• Assignment: Retype, exactly as they stand, the lines from the start of the data to the line that contains "You are a computer-use", both ends included. Leave the pictures out.

**** Extracted entries ****

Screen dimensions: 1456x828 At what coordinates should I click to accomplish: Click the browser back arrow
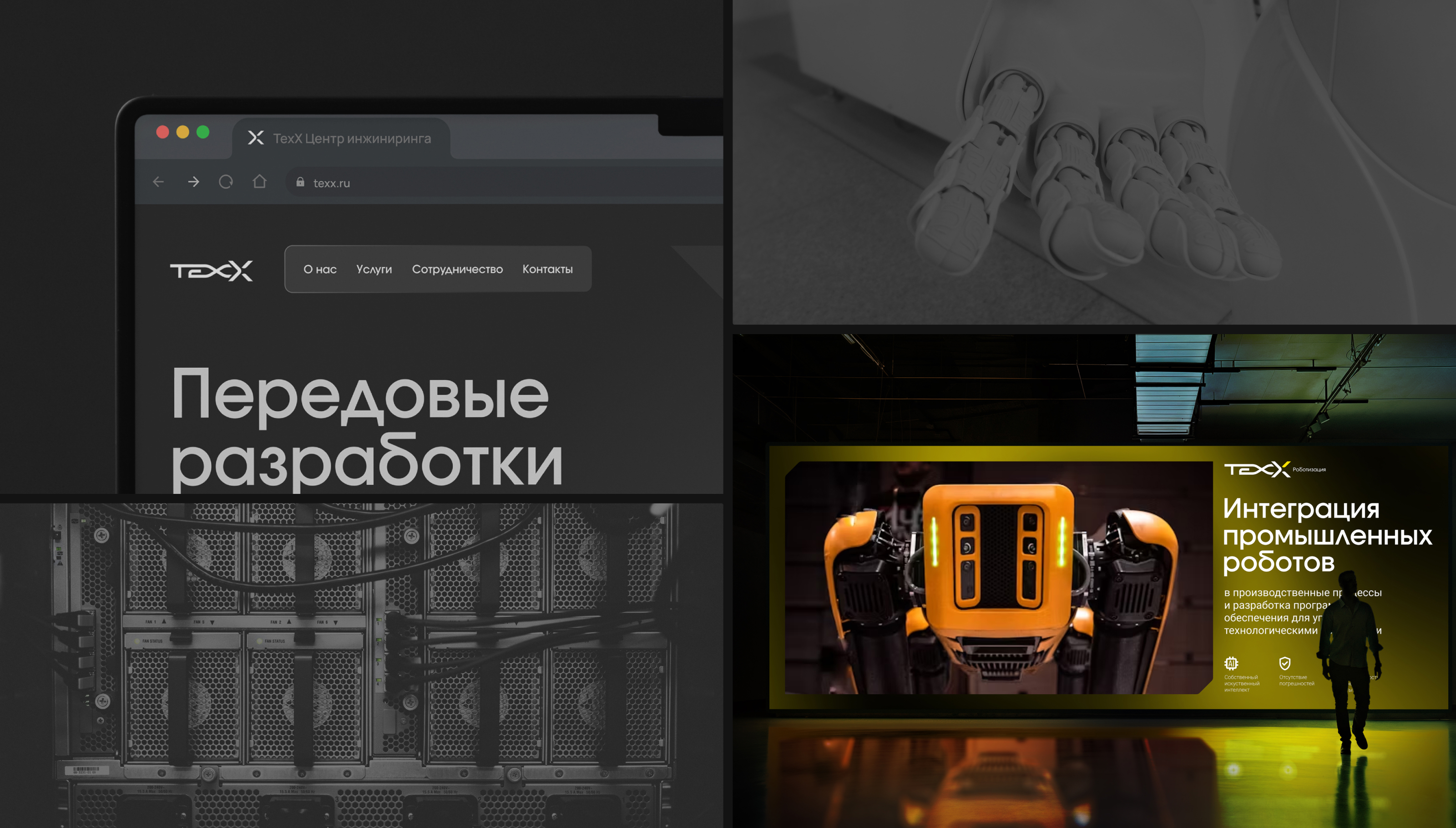pos(158,182)
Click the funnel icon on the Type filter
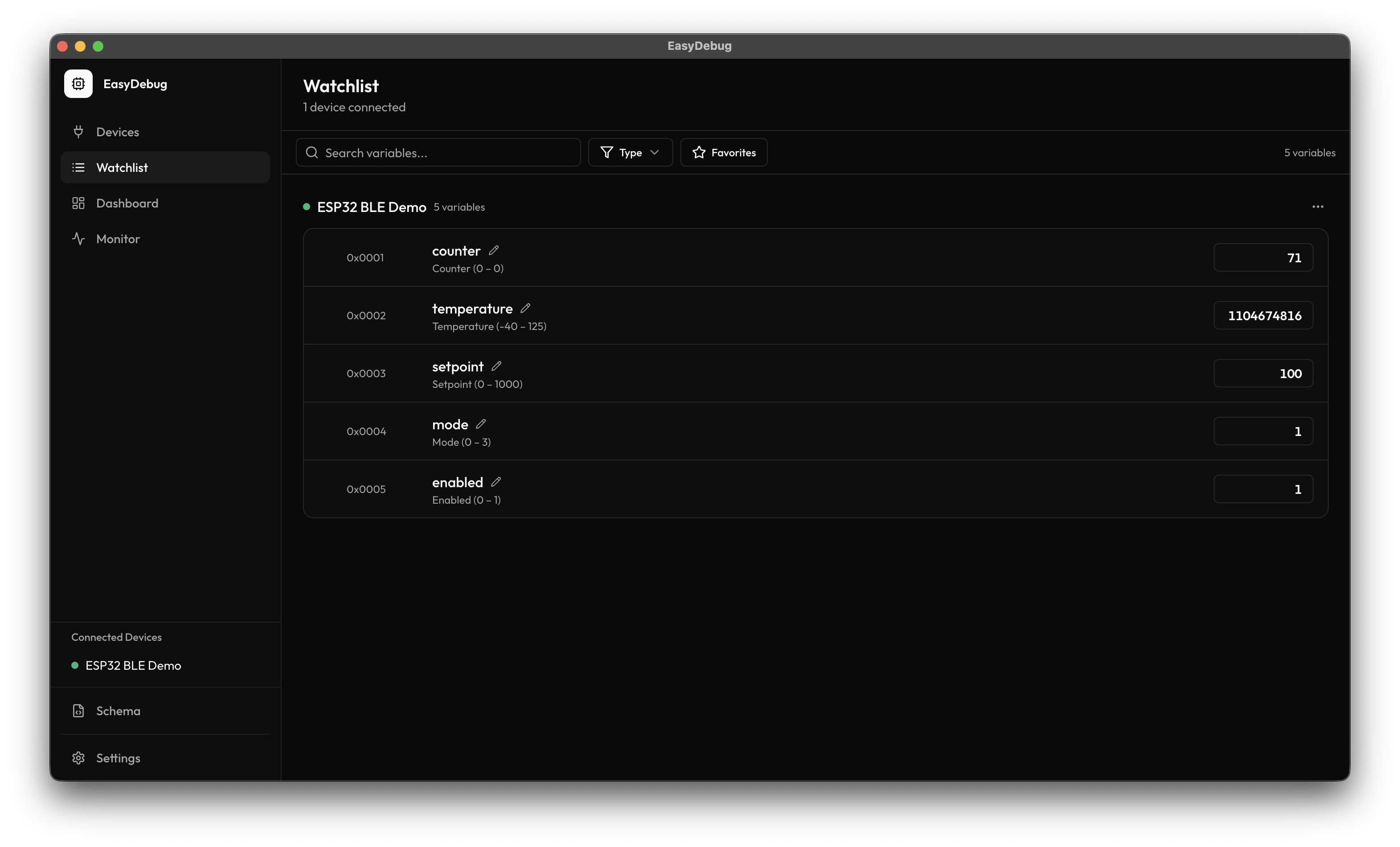The image size is (1400, 847). pos(607,152)
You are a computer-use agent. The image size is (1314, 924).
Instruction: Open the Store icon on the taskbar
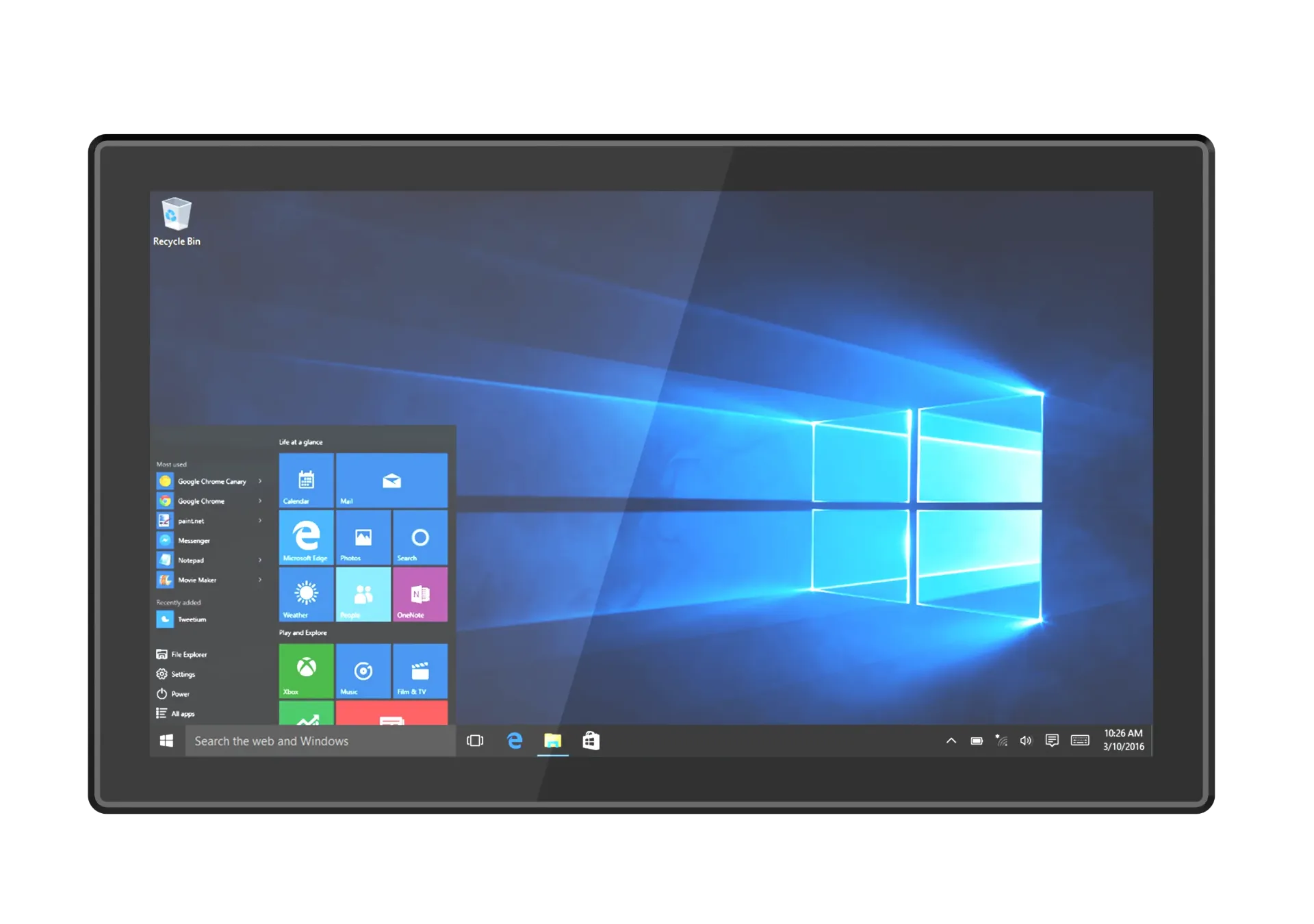point(591,741)
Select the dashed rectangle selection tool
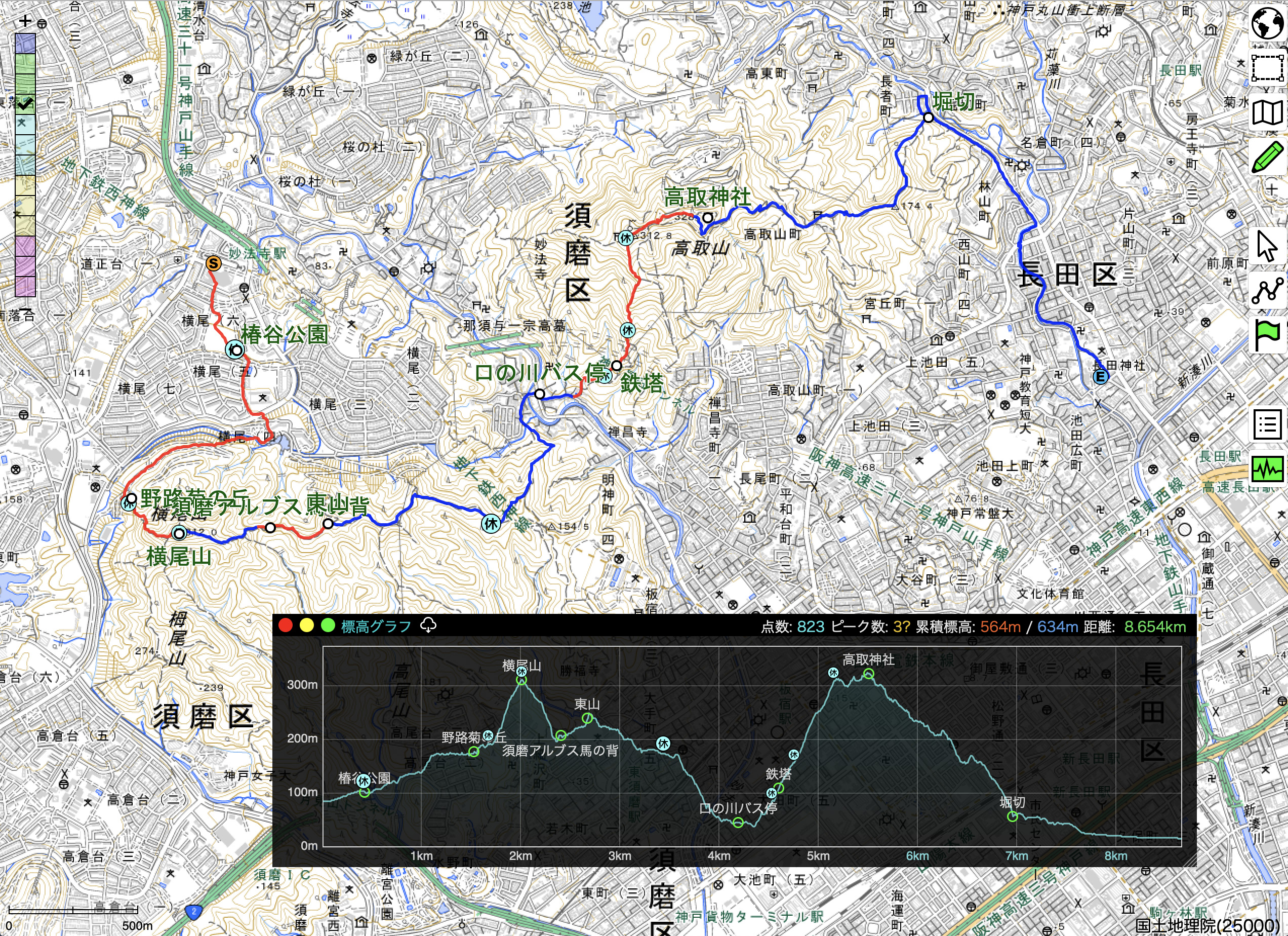The image size is (1288, 936). pyautogui.click(x=1267, y=68)

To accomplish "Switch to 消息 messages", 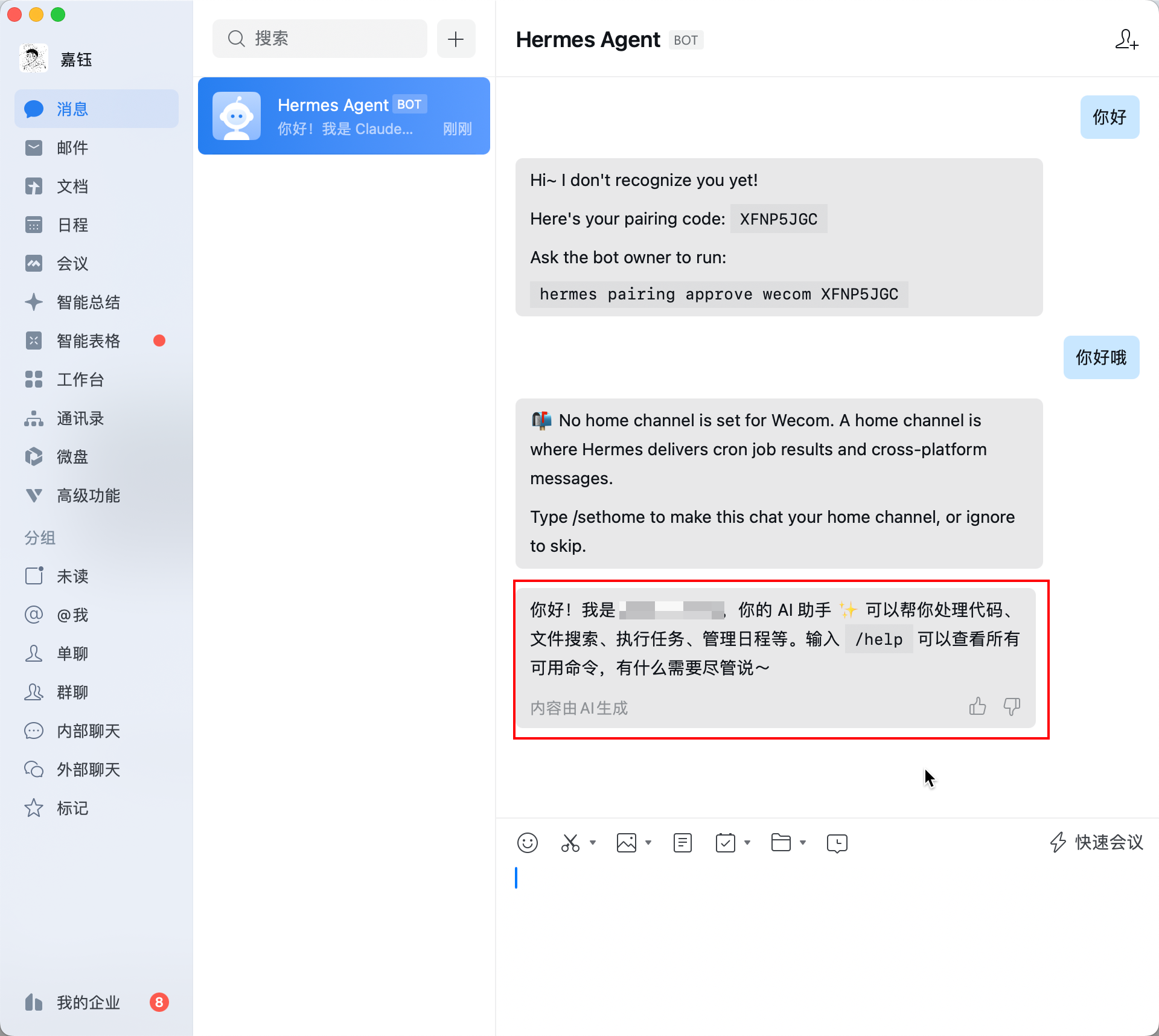I will [71, 109].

****

• The answer:
Screen dimensions: 1456x828 At what coordinates should I click to accomplish: Click the browser back arrow
pos(158,182)
Click the funnel icon on the Type filter
The image size is (1400, 847). pos(607,152)
You are a computer-use agent. The image size is (1314, 924).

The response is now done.